El partido arrancó con un Richmond sumamente enfocado, tomando el control de la pista a través de envíos profundos que arrastraron a Casale hacia la zona de contención. Javier intentó contrarrestar el asedio proponiendo intercambios más largos, pero Diego se mostró impasible, administró las alturas con maestría y metió la estocada en los momentos clave para cerrar la primera entrega con un categórico 6-2.

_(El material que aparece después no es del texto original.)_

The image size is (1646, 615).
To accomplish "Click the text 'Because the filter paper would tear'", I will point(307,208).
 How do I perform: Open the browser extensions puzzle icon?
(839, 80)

Lejos de acusar algún tipo de relajación, Diego Richmond mantuvo el pie sobre el acelerador de cara al segundo tramo. Casale probó variantes estratégicas para torcer el rumbo —arriesgando más con sus turnos de saque y buscando la red—, pero la respuesta de Richmond fue sencillamente implacable: anticipó cada lectura, firmó devoluciones hirientes a los pies y liquidó los rallies con extrema frialdad. Repitiendo el idéntico 6-2 en la pizarra, Diego le puso el broche de oro a una labor intachable que lo proyecta con fuerza en la competición.